WORK TO BE COMPLETED:
From the records below, copy out exactly the lines from the one containing "[Trump to Put" to the one containing "[0.001 BCH to", both included. Add nothing else.

DATA EXTRACTS:
________________

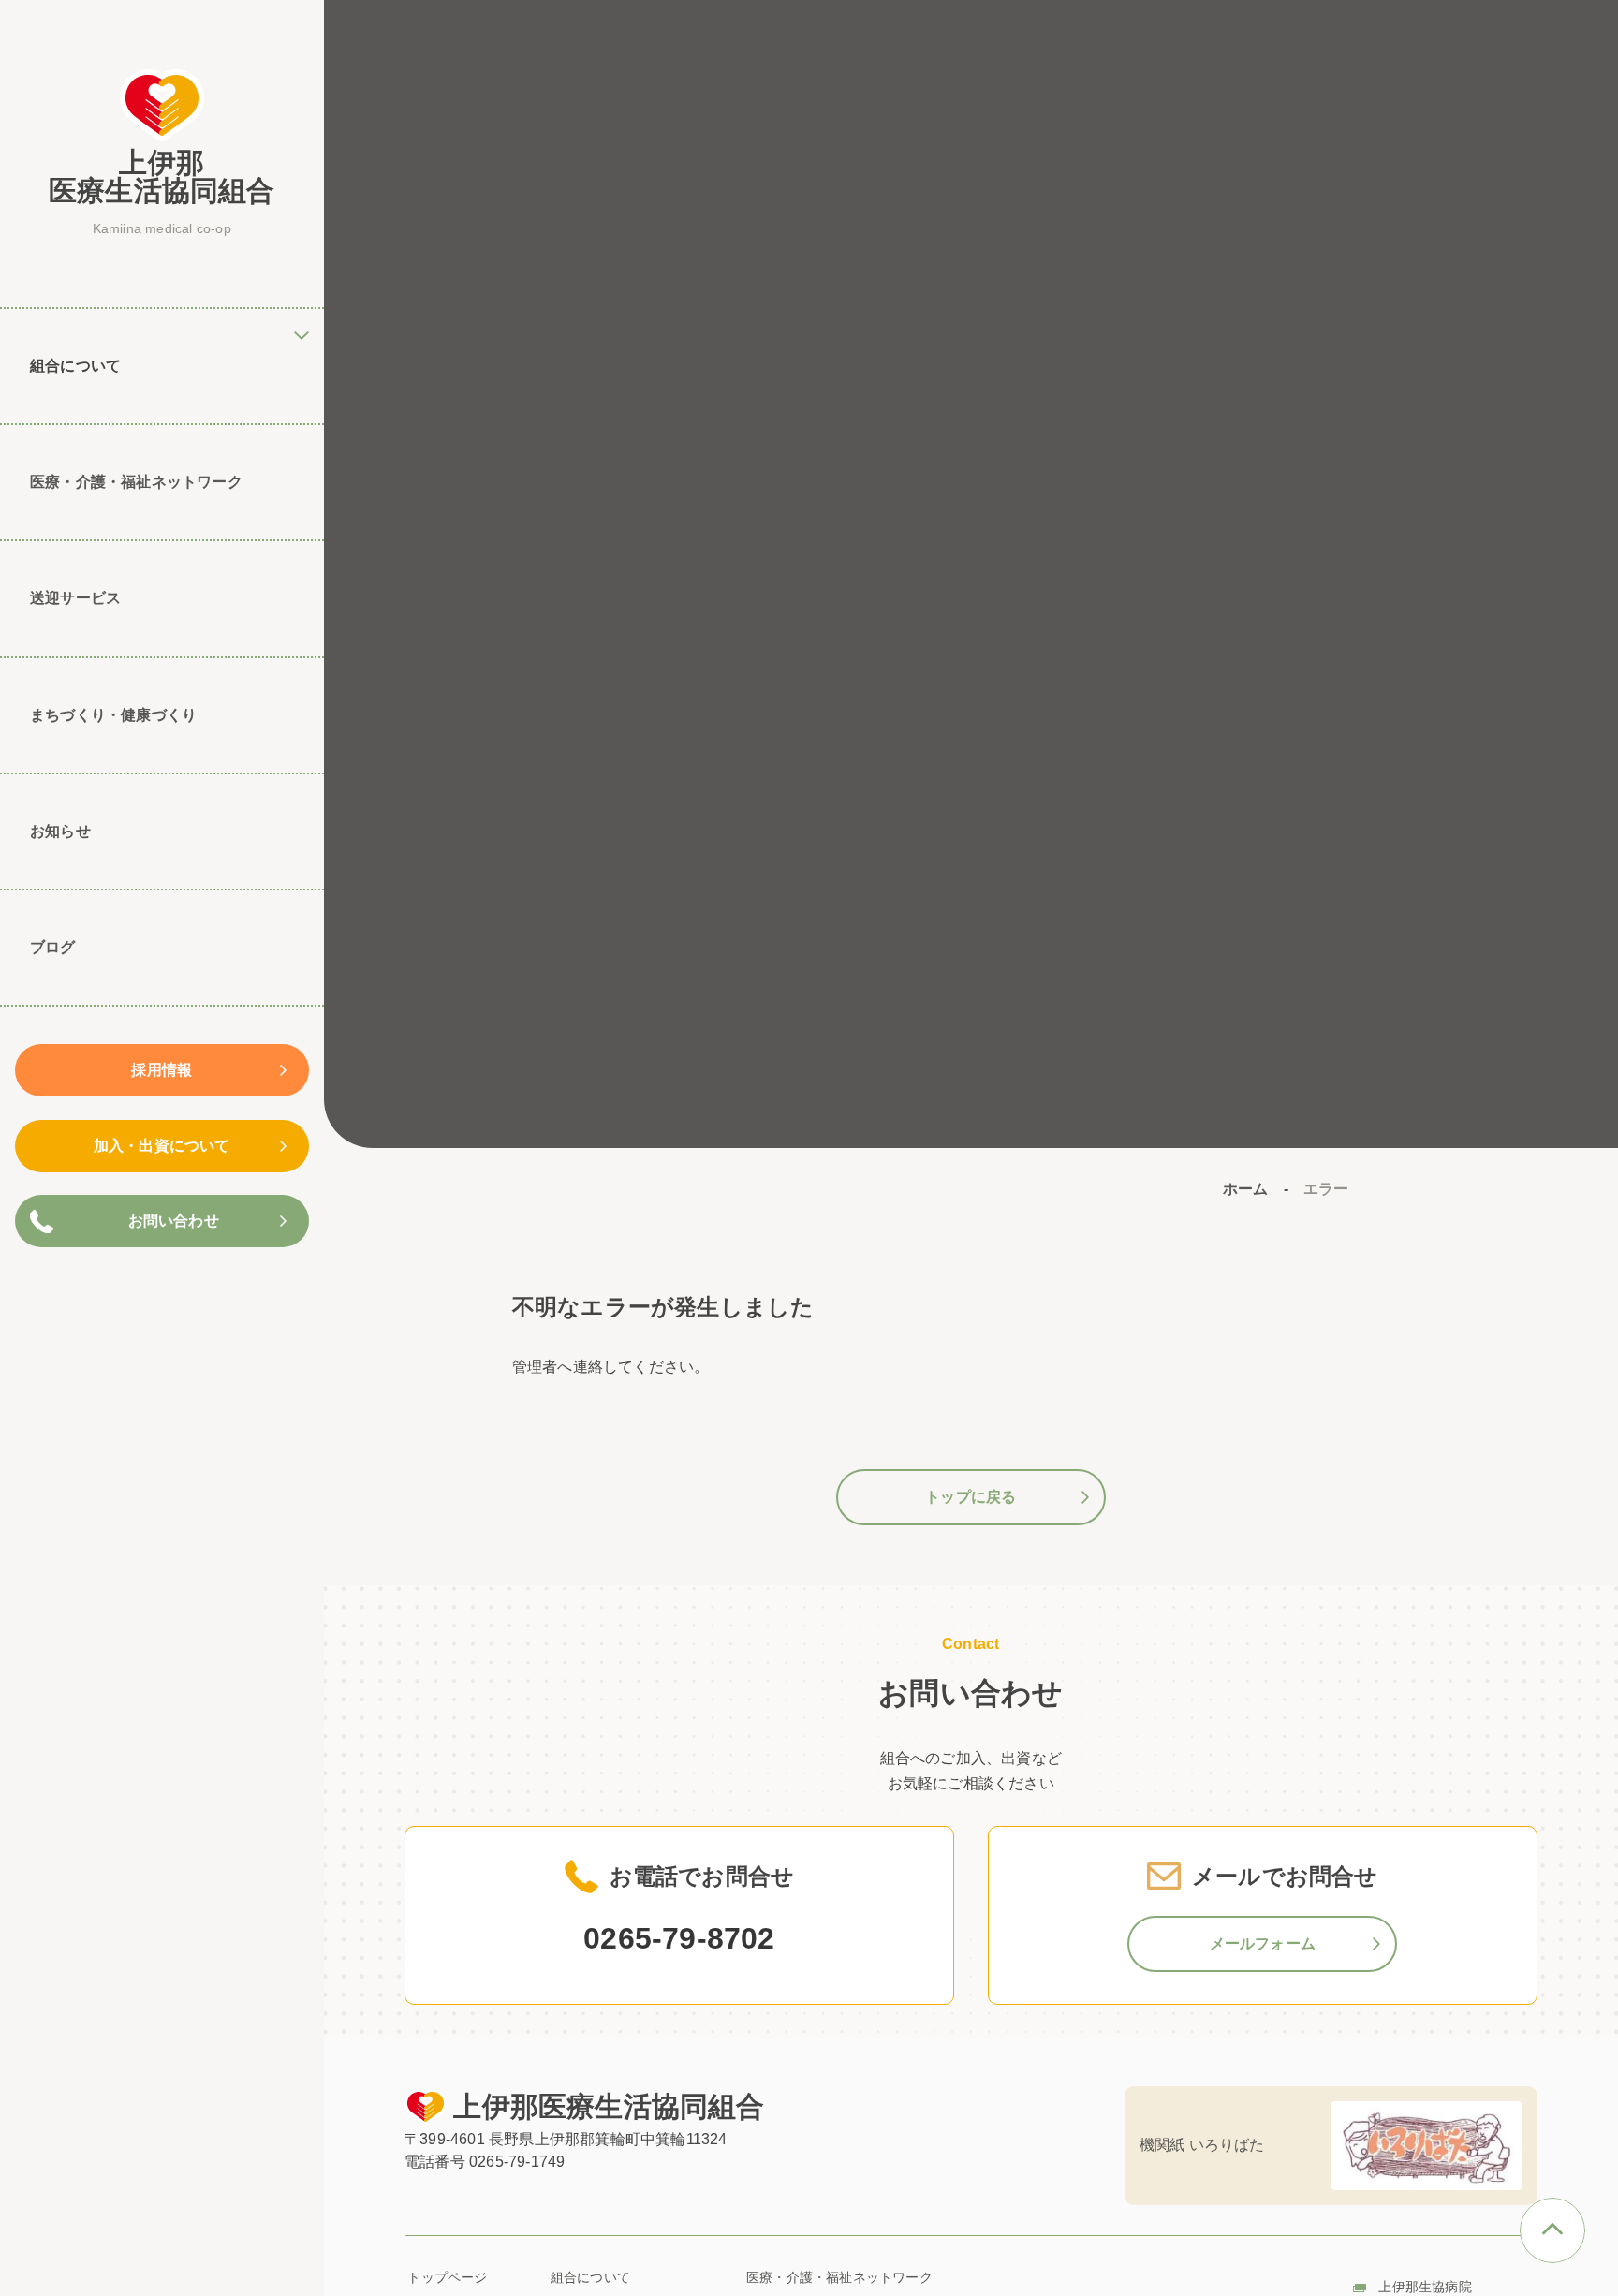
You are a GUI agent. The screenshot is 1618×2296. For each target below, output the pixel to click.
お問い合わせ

________________

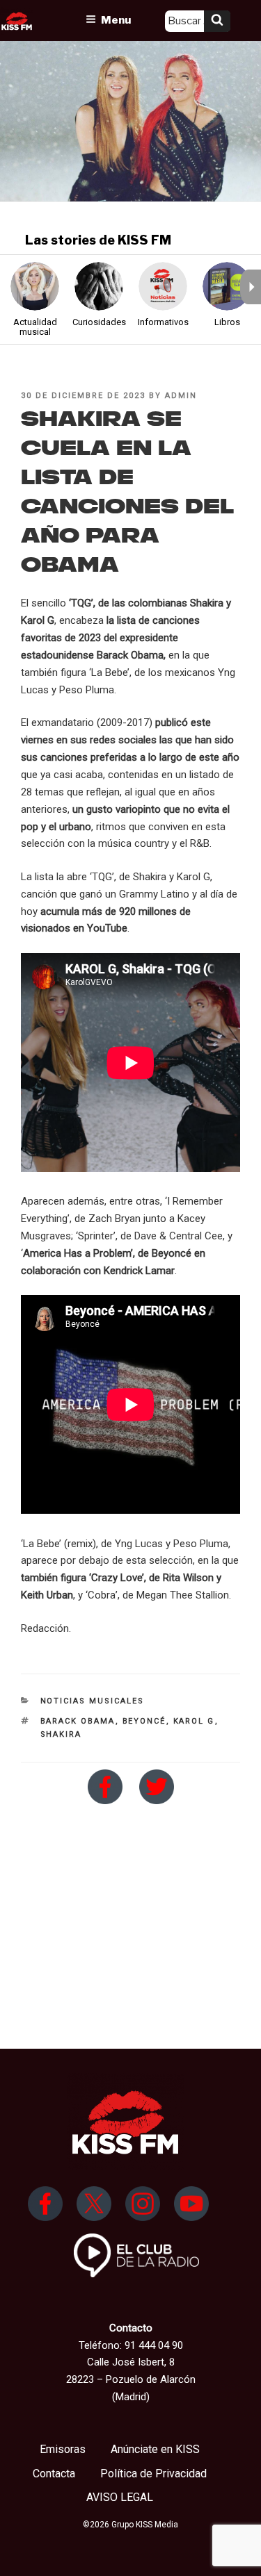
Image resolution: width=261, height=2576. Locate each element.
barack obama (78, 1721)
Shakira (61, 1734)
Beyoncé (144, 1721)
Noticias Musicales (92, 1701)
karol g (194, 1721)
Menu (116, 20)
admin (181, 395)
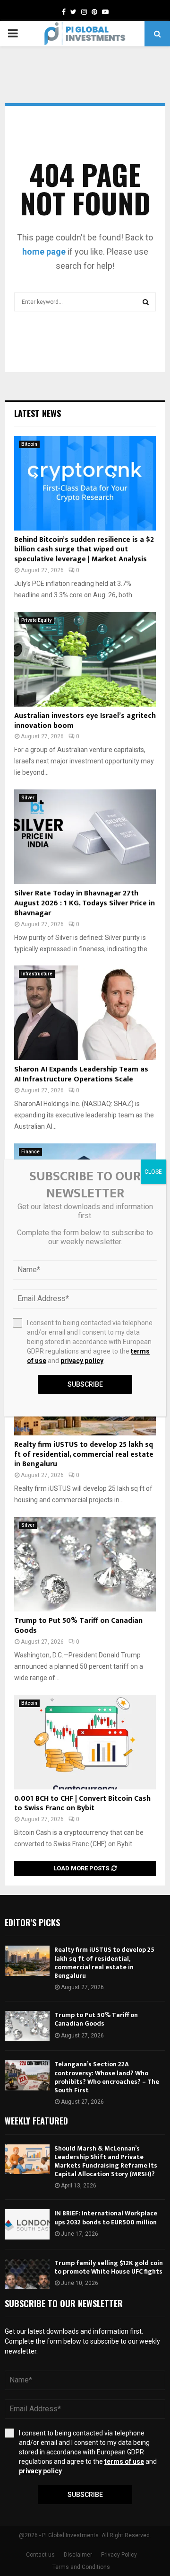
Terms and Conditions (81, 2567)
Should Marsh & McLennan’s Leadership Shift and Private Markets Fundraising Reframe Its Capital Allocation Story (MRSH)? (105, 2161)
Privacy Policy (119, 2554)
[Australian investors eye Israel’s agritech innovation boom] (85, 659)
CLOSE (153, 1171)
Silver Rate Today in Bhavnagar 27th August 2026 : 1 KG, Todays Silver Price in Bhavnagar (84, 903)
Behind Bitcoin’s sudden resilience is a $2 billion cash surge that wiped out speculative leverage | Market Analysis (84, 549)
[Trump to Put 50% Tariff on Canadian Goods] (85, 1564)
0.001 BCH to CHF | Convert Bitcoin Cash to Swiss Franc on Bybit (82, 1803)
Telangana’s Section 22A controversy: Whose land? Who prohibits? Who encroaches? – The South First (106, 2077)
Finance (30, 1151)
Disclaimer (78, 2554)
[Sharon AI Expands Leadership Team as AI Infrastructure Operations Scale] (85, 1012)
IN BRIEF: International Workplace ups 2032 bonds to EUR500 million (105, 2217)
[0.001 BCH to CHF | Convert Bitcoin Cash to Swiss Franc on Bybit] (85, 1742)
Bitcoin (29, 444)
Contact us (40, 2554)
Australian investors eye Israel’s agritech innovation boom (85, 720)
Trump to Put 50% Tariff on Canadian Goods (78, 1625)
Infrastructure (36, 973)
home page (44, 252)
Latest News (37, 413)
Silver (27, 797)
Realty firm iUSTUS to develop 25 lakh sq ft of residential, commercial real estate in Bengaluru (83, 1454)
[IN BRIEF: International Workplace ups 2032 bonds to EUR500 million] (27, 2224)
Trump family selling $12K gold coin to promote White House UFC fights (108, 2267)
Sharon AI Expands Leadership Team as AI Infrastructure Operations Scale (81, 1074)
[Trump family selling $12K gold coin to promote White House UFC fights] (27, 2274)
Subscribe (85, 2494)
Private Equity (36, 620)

________________

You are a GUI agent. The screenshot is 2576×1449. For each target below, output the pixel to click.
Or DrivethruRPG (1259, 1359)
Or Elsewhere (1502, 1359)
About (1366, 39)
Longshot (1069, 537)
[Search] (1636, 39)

________________

ANSWER SPACE:
[Trump to Put 50% Tariff on Canadian Goods] (85, 1564)
0.001 BCH to CHF | Convert Bitcoin Cash to Swiss Franc on Bybit (82, 1803)
Telangana’s Section 22A controversy: Whose land? Who prohibits? Who encroaches? – The South First (106, 2077)
Finance (30, 1151)
Disclaimer (78, 2554)
[Sharon AI Expands Leadership Team as AI Infrastructure Operations Scale] (85, 1012)
IN BRIEF: International Workplace ups 2032 bonds to EUR500 million (105, 2217)
[0.001 BCH to CHF | Convert Bitcoin Cash to Swiss Franc on Bybit] (85, 1742)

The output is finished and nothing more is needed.